#### WORK TO BE COMPLETED
Going down the data below, set down exactly the line with "This screenshot has width=691, height=461." and each line after it through the line with "You are a GUI"; no other lines.

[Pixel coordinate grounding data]

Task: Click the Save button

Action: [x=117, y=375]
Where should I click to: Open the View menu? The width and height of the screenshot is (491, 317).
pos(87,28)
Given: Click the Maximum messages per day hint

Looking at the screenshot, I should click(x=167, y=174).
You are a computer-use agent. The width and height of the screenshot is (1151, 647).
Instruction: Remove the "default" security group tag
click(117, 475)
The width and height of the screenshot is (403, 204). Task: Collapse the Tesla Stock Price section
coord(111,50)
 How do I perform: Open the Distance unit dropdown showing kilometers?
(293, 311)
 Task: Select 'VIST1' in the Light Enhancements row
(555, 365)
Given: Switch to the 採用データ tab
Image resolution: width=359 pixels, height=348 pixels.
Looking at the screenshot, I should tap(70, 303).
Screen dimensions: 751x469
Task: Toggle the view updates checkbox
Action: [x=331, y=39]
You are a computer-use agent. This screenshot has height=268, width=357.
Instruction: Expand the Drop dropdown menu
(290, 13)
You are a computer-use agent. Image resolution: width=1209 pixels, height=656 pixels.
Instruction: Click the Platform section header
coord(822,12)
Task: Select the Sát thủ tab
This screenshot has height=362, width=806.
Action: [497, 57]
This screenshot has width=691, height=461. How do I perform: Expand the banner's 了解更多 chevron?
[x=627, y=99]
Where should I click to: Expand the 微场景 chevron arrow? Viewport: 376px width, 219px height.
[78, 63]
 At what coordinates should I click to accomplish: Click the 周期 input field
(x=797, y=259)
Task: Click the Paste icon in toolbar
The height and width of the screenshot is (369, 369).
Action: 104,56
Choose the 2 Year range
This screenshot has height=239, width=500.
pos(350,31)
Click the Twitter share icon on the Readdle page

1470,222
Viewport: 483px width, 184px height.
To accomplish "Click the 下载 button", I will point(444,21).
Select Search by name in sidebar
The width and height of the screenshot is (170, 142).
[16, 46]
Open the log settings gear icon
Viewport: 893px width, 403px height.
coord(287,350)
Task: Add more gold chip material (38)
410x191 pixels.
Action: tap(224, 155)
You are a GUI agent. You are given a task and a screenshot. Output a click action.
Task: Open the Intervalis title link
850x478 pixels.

#### ANSWER BOX
This screenshot has width=691, height=461. How do I perform: Expand the banner's 了解更多 chevron?
[x=627, y=99]
Where should I click to: Expand the 微场景 chevron arrow? Viewport: 376px width, 219px height.
[78, 63]
 At what coordinates should I click to accomplish: Click the 周期 input field
(x=797, y=259)
Task: Click the Paste icon in toolbar
The height and width of the screenshot is (369, 369).
Action: 104,56
Choose the 2 Year range
This screenshot has height=239, width=500.
pos(350,31)
Click the Twitter share icon on the Readdle page

1470,222
Viewport: 483px width, 184px height.
To accomplish "Click the 下载 button", I will point(444,21).
Select Search by name in sidebar
The width and height of the screenshot is (170, 142).
[16, 46]
Open the log settings gear icon
Viewport: 893px width, 403px height.
coord(287,350)
Task: Add more gold chip material (38)
410x191 pixels.
Action: tap(224, 155)
You are a GUI agent. You are given a task and a screenshot. Output a click action.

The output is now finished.